▶ [Assignment]: The answer must consist of every line from the data that holds "will".

▶ [Available data]:
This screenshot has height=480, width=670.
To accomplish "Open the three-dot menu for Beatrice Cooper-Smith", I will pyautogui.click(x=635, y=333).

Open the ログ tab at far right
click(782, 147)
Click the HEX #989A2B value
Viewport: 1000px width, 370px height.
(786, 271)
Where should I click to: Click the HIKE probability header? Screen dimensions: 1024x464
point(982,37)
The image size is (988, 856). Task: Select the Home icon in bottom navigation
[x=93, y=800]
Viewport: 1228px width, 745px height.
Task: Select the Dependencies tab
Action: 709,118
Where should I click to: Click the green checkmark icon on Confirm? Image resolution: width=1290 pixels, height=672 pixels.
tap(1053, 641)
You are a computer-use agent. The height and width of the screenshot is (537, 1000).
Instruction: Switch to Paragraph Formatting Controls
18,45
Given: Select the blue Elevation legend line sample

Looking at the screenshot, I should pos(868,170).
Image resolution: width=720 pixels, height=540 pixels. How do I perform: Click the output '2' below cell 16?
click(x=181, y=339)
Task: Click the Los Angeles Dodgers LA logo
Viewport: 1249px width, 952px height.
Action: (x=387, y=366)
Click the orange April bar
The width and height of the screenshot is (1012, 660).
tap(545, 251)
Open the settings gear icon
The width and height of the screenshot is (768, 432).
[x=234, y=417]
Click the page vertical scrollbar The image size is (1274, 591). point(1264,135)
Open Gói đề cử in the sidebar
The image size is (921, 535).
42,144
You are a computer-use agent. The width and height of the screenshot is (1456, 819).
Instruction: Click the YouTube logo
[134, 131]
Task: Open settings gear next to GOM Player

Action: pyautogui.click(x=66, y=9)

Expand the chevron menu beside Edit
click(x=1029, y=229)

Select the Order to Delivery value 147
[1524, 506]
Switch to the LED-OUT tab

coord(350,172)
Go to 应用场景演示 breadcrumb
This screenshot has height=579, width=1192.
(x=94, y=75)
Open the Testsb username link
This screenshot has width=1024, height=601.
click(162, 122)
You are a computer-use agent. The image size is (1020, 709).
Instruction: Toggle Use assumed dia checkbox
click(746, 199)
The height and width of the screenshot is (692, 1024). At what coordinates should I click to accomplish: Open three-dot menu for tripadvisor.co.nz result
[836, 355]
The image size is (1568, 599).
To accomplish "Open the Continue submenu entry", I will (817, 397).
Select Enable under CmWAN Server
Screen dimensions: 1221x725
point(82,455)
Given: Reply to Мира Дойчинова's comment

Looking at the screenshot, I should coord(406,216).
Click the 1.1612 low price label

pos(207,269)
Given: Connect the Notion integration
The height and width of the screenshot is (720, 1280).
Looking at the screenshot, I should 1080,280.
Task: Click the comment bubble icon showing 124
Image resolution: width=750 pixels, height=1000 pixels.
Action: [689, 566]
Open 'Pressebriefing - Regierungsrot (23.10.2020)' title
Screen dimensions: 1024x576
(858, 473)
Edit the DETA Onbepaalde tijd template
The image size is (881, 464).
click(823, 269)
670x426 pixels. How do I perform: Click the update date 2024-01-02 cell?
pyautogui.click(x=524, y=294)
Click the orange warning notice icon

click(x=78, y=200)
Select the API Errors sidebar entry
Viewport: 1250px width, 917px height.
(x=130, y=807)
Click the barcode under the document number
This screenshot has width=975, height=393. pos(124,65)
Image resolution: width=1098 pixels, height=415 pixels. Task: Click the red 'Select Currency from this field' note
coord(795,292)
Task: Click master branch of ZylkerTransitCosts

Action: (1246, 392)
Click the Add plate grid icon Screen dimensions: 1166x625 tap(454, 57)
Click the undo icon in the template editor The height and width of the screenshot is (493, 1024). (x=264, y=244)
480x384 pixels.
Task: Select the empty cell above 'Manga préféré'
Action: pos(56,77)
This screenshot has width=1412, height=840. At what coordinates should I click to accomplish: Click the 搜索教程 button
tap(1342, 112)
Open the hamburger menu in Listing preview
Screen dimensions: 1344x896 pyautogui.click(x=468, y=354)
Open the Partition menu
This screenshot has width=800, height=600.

▶ [Result]:
To accomplish "Open the three-dot menu for Beatrice Cooper-Smith", I will pyautogui.click(x=635, y=333).
To accomplish "Open the Continue submenu entry", I will (817, 397).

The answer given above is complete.